The powertrain is largely unchanged from the current LS, save for a couple tweaks. The standard 4.6-liter V-8 remains, but produces 6 hp more than before, bringing output to 386 hp and 367 lb-ft of torque (all-wheel-drive models make just 359 hp). Lexus engineers grudgingly acknowledge with a nod of the head that a new engine is still in development stages for future LS duty, so the current engine is satisfactory enough to soldier on for the time being. The same eight-speed automatic transmission is employed for LS 460 duty, though the programing has been revised slightly for smoother shifts. Opt for that new F Sport trim and the transmission is programmed for even faster shifts (0.3 seconds up, 0.2 seconds down) and downshifts get a rev-matching throttle blip. Rear-drive F Sport cars (AWD is optional) also get a Torsen-style limited-slip differential. The hybrid model sticks with the 5.0-liter V-8 and electric motor pairing that produces 438 total combined horsepower and 385 lb-ft of torque.

Though the LS may seem little changed at this point, Lexus did revise the interior, very much for the better. The new design does away with the frankly cheap-looking, plasticky interior of old and replaces it with a more contemporary, high-quality layout. Several wood trim options are available and each looks rich and opulent (especially the hand-crafted Shimamoku wood, which Lexus claims takes more than a month to produce). Interior dimensions remain the same, but both the front and rear seats have been redesigned for increased comfort and support. The standard rear bench is complimented by optional executive seating in the long-wheelbase cars that includes massage and recline functions. A new 12-inch widescreen display sits prominently at the top of the redesigned center stack and offers crisp graphics and easy visibility. The system is operated through the now-familiar Lexus mouse-style controller, which we found easy to use. It operates the climate, navigation, and audio systems along with new built-in Web-based apps including Pandora radio, Bing search engine, and Yelp consumer-written reviews. Lexus has also added several intelligent safety features, including adaptive cruise control that now brings the car to a stop even at low speeds, blind-spot monitoring, and a new pre-collision warning system that uses a combination of radar and infrared technology to monitor pedestrians and other objects even beyond the range of the headlights.

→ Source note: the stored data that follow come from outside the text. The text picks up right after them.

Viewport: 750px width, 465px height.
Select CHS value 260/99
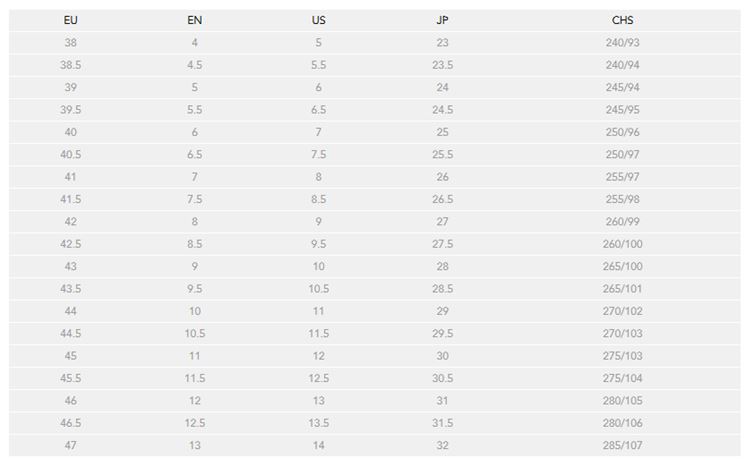pos(623,222)
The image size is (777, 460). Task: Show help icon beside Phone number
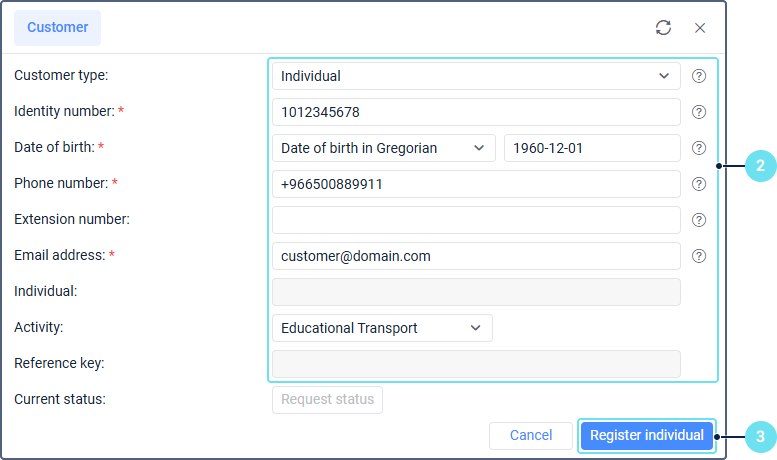699,184
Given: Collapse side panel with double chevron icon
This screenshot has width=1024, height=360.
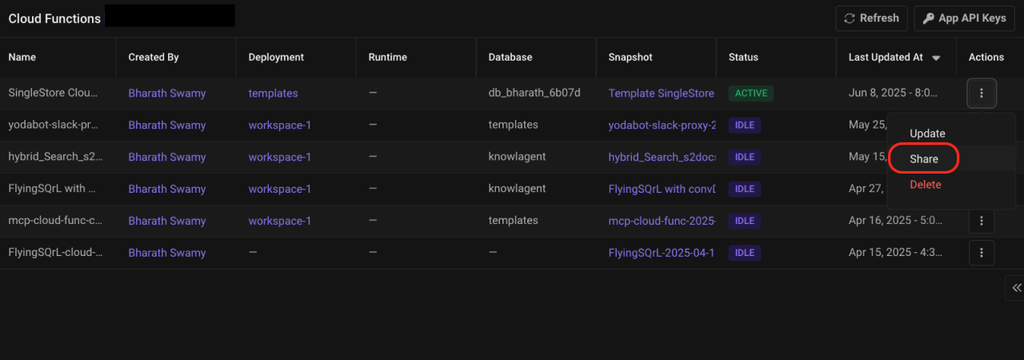Looking at the screenshot, I should [1016, 287].
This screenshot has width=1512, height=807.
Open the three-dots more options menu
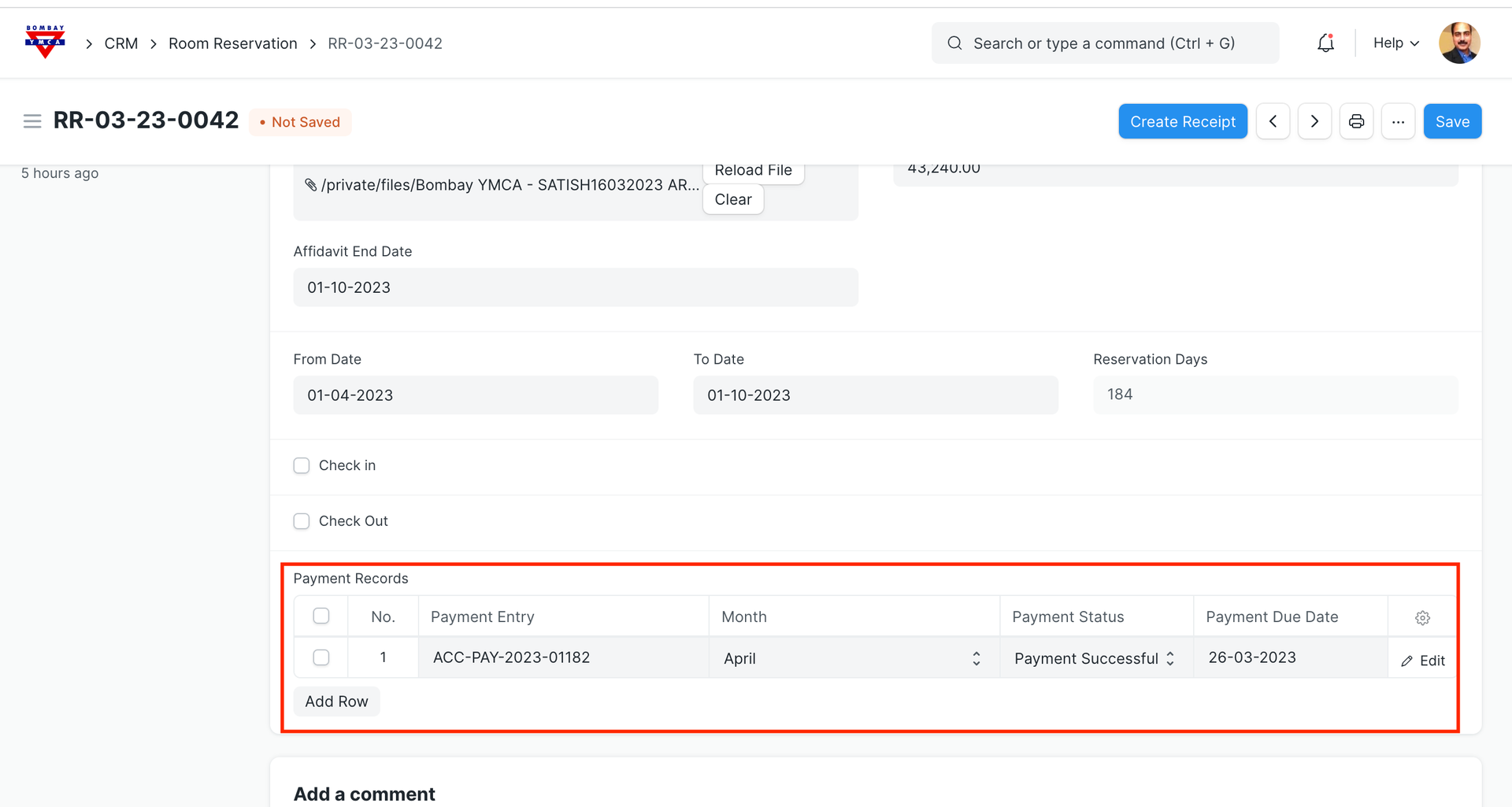tap(1398, 121)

Given the new tech found in the 2013 LS, it was fitting that we got our first drive in Northern California's Silicon Valley. We drove the LS on the roads surrounding Palo Alto, including freeway and city driving, along with some of the best winding two-lane tarmac that California has to offer. We drove all-wheel-drive versions of the LS 460 L, LS 600h L, and the LS 460 F Sport back-to-back and came away impressed. Power on all three cars remains adequate, though nowhere near wow-inducing, and the optional air suspension on both 460 L and 600h L has a strong bias towards comfortable. (Conventional coil-spring suspension is standard on the LS 460). The ride is La-Z-Boy comfortable, soaking up bumps like a pancake sops up syrup. Unfortunately, that also means a good amount of body roll along with pitch and dive from acceleration and braking. Fans of the good 'ol days of American cars will find a lot to like about the long-wheelbase LS, which gives the distinct feel of tilling a yacht through rush hour traffic with great precision.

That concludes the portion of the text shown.